For early gallbladder carcinomas (i.e., pTis, pT1a with lamina propria invasion, and pT1b with tunica muscularis invasion), it may be difficult to distinguish “in situ” changes from true early invasive carcinomas, if the dysplastic changes occur in areas of the gallbladder with peribiliary mucous glands (i.e., neck and cystic duct region), in areas with pyloric gland metaplasia (i.e., common in injured gallbladders and seen in up to 60% of cholecystectomy specimens), or in areas with Rokitansky-Aschoff sinuses. The gallbladder epithelium normally shows undulations, and there is no muscularis mucosa to separate the mucosa from the submucosa. More importantly, the tunica muscularis (there is no muscularis propria in the gallbladder) is highly irregular and porous in normal gallbladders. Dysplastic glands can often be seen lying within or deep to the tunica muscularis ( Fig. 39.40 ). There are no basal or myoepithelial cells that can help distinguish native epithelium from invasive carcinoma. Nevertheless, features that favor true invasive carcinoma include invasion of nerves or blood vessels, a monotonous population of atypical glands (rather than a mixture of neoplastic and benign or metaplastic glands), a haphazard infiltrative pattern, variable size and shape of the glands, angulated contours, lack of luminal bile, and lack of a connection to benign epithelium at the surface or adjacent submucosal glands (see Figs. 39.42 to 39.48 ). Fortunately, this distinction may not be clinically significant because data from high-risk regions have concluded that cases classified as early gallbladder cancer (i.e., pTis, pT1a, and pT1b) have a very good long-term survival rate, much more favorable than those with advanced carcinomas.

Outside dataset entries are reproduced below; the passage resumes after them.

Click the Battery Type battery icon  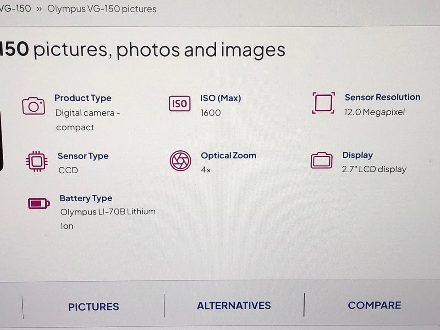[x=39, y=203]
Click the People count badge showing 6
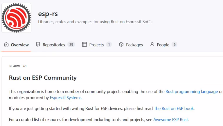The image size is (223, 126). (174, 45)
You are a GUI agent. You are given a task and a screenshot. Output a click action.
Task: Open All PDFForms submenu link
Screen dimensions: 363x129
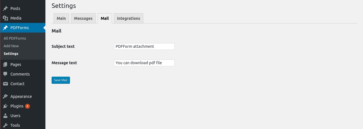pyautogui.click(x=15, y=38)
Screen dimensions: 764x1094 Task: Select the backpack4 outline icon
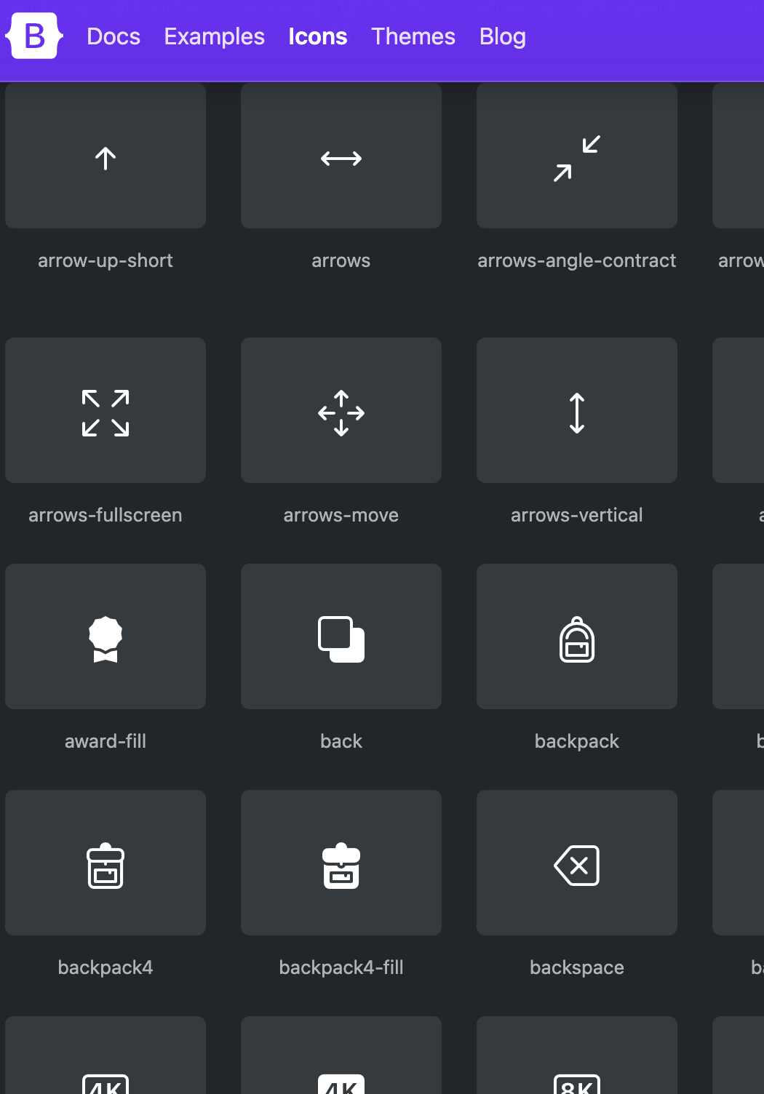coord(106,863)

It is far more important to exclude an advanced carcinoma than to distinguish high-grade dysplasia from early gallbladder carcinoma. In fact, a case should not be classified as pTis, pT1a, or pT1b unless complete sampling of the gallbladder is performed. The reported differences in survival rates of pT1 cases in Western populations compared with high-risk regions, such as Chile and Southeast Asia, may be caused by undersampling in the West, resulting in downstaging of pT2 carcinomas. For cases of early gallbladder carcinoma identified by a thorough sampling of the gallbladder with the protocol established by Roa and colleagues, in which advanced carcinomas are definitely ruled out, the 10-year survival rate approaches 90%. ,
Immunohistochemically, mCEA and MUC1 typically show a linear pattern on staining at the apical border of dysplastic cells. In high-grade dysplasia, intercellular membranes may also be accentuated by CEA; however, intracytoplasmic labeling with mCEA and MUC1 is uncommon. Therefore dense intracytoplasmic staining favors cancerization over dysplasia. TP53 nuclear staining occurs in more than 30% of cases of dysplasia and tends to be more common (and stronger) in high-grade lesions. However, it should be kept in mind that it can also be seen in areas of regenerative changes. Similarly, although the Ki67 labeling index is high in cases of dysplasia and increases by grade, it can also be high in areas of regenerative changes.
Analysis of normal and dysplastic gallbladder epithelium has shown that allelic losses of chromosome 8p occur in normal mucosa. In low-grade dysplasia, allelic loss of chromosome 3p is common and regarded as an intermediate change, which also corresponds to progressive loss of fragile histidine triad (FHIT) protein in dysplastic lesions of increasing grade. Loss of heterozygosity of 5q has been found in various grades of dysplasia. Oncogenic mutations of the KRAS gene is uncommon in upper biliary (gallbladder and proximal bile duct) dysplasia. , Telomere shortening is very common in dysplasia, similar to invasive carcinomas, and it is typically absent in normal epithelium. However, metaplastic changes also commonly show telomere shortening.